Dividends received by an individual are subject to special tax rates. The first £5,000 of dividends are charged to tax at 0% – this is called the dividend allowance. Dividends received above the allowance are taxed at the following rates:
- 7.5% for basic rate taxpayers
- 32.5% for higher rate taxpayers
- 38.1% for additional rate taxpayers
Dividends within the allowance still count towards an individual’s basic or higher rate band and so may affect the rate of tax paid on dividends above the £5,000 allowance. To determine which tax band dividends fall into, dividends are treated as the last type of income to be taxed.

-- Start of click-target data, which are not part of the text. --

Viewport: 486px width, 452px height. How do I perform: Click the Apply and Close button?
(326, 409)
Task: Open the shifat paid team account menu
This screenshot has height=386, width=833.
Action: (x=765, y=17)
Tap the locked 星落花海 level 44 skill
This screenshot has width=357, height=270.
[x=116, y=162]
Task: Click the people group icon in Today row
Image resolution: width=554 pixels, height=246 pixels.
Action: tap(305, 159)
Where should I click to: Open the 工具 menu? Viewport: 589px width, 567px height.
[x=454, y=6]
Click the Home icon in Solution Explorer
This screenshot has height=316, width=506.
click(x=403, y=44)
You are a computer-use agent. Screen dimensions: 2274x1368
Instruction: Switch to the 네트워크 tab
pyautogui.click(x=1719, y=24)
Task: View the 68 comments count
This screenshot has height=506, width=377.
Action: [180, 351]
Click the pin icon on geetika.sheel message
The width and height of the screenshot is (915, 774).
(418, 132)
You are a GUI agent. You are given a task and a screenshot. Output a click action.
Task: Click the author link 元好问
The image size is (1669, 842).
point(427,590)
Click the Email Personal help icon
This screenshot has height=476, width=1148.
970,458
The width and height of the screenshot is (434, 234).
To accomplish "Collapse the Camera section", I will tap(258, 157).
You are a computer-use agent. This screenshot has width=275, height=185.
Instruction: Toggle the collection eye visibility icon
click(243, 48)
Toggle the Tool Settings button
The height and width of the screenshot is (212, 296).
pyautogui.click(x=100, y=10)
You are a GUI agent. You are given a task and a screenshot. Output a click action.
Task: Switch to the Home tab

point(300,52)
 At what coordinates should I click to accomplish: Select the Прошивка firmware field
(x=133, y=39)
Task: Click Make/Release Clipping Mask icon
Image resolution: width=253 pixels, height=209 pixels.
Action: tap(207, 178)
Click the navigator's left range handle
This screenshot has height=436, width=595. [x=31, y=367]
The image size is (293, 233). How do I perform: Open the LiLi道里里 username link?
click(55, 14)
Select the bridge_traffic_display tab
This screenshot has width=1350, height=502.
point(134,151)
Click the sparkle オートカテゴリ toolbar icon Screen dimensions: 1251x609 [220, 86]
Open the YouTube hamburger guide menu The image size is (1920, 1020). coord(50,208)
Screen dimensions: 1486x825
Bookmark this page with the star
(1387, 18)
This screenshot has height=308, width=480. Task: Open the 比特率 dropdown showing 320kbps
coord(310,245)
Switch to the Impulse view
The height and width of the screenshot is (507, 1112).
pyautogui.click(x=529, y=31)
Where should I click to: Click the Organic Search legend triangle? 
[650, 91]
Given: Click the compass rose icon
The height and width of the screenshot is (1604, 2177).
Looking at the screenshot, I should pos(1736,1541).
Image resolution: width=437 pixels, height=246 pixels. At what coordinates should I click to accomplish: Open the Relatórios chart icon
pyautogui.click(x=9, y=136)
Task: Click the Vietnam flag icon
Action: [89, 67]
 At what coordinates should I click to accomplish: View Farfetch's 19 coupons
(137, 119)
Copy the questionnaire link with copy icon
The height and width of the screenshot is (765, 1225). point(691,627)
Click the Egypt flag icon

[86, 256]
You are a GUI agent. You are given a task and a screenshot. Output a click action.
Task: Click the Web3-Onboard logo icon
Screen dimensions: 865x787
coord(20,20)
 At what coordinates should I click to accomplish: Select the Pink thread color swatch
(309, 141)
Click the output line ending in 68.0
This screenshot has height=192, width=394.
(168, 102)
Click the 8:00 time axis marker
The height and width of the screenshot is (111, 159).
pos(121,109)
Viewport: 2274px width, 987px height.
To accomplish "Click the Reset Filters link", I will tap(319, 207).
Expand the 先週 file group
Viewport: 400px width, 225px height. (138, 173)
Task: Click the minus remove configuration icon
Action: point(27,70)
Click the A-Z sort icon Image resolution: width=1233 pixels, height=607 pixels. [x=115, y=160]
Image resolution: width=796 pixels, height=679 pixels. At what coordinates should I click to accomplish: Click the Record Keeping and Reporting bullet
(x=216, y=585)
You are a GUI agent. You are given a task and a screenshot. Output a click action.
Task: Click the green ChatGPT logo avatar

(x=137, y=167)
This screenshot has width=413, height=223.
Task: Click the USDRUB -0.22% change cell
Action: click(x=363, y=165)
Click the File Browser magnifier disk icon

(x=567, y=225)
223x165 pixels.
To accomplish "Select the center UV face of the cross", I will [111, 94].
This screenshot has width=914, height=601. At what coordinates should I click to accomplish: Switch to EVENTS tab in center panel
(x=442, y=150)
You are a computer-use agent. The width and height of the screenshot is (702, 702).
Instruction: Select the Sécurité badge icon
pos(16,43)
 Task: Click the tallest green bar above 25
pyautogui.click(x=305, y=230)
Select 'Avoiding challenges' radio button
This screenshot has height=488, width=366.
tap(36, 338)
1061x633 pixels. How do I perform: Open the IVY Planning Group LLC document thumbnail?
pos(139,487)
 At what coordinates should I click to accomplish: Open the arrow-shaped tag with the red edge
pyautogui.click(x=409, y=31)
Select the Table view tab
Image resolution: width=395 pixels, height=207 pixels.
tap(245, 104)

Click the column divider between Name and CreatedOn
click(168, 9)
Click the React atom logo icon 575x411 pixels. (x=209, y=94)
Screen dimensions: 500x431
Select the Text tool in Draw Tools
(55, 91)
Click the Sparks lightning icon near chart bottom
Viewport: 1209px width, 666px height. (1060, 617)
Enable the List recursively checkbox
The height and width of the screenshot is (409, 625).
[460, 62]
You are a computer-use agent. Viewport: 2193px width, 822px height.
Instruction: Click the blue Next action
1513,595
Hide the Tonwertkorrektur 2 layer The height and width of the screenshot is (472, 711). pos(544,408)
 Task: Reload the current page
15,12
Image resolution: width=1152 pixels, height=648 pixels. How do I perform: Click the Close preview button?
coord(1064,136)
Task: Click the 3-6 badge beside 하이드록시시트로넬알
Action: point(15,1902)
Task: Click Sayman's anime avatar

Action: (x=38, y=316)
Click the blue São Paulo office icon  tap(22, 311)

From April 2018, the Chancellor announced that the dividend allowance will be reduced from £5,000 to £2,000 and the government expect that 80% of general investors will still pay no tax on dividends.
The reduction will affect Director/shareholders of family companies who take dividends in excess of the £2,000 limit. The cost of the restriction to the dividend allowance will be £225 for basic rate taxpayers, £975 for higher rate taxpayers and £1,143 for additional rate taxpayers.